- **What the task asks**: Could you write out the rows again from the line with "What do you see at coordinates (400, 62)" up to and including the line with "pyautogui.click(x=580, y=476)", swapping "x-tick-time" for "x-axis-time" and leaving everything else unchanged?
╭─ Data
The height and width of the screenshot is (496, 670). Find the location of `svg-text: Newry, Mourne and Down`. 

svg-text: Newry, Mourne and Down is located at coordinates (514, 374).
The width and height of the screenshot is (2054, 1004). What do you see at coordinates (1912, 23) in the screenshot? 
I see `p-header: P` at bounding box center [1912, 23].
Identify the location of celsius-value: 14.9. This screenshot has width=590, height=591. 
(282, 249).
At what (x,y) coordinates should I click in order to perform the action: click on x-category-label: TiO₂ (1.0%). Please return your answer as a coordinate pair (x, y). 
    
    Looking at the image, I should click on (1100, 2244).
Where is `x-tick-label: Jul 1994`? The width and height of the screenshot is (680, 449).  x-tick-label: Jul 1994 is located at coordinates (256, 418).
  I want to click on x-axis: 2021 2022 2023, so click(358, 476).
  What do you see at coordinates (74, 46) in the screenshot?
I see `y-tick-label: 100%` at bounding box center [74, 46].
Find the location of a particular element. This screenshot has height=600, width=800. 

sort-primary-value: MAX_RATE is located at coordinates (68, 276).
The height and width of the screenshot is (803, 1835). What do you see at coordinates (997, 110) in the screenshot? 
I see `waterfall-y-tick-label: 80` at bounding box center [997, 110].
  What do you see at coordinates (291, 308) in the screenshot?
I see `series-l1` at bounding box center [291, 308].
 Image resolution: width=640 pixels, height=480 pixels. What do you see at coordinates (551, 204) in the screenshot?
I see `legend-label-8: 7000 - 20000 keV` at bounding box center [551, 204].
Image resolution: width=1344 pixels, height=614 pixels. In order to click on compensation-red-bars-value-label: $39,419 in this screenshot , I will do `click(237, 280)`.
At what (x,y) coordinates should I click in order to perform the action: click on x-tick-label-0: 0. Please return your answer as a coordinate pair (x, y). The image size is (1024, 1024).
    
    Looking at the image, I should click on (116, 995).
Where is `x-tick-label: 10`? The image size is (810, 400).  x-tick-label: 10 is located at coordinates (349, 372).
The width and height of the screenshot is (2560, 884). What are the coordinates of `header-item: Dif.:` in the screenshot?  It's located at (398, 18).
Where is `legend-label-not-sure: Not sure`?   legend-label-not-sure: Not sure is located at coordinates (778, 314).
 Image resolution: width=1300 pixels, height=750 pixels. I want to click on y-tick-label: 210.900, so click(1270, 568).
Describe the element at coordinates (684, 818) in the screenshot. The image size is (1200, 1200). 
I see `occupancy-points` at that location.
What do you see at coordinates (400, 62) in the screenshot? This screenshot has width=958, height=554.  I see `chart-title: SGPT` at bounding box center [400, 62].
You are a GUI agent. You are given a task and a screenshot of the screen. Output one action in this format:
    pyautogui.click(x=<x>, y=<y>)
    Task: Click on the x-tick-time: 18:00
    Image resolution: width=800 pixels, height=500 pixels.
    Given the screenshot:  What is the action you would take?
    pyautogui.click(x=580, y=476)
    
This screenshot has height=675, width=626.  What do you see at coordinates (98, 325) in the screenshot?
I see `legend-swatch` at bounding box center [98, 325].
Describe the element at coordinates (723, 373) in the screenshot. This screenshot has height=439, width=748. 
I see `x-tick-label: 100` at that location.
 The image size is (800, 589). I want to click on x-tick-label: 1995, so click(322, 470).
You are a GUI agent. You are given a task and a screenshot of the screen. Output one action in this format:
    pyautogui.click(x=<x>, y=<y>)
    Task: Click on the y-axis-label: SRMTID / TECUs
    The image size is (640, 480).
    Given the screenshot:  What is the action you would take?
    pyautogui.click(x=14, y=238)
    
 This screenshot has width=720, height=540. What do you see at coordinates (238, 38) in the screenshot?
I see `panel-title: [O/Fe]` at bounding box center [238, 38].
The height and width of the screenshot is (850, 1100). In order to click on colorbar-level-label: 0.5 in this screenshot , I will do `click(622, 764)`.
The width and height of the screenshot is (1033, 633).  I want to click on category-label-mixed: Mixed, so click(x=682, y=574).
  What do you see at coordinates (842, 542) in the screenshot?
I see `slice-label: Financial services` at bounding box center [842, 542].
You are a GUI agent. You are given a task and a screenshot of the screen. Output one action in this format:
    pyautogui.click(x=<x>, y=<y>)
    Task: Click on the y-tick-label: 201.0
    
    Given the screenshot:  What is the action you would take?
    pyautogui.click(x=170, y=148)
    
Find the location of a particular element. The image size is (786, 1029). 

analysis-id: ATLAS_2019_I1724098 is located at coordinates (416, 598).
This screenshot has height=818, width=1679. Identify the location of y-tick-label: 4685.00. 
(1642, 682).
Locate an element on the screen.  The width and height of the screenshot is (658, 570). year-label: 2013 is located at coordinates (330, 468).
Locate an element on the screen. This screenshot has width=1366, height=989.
╰─
- **Solution**:
What do you see at coordinates (400, 62) in the screenshot? This screenshot has width=958, height=554.  I see `chart-title: SGPT` at bounding box center [400, 62].
You are a GUI agent. You are given a task and a screenshot of the screen. Output one action in this format:
    pyautogui.click(x=<x>, y=<y>)
    Task: Click on the x-axis-time: 18:00
    Image resolution: width=800 pixels, height=500 pixels.
    Given the screenshot:  What is the action you would take?
    pyautogui.click(x=580, y=476)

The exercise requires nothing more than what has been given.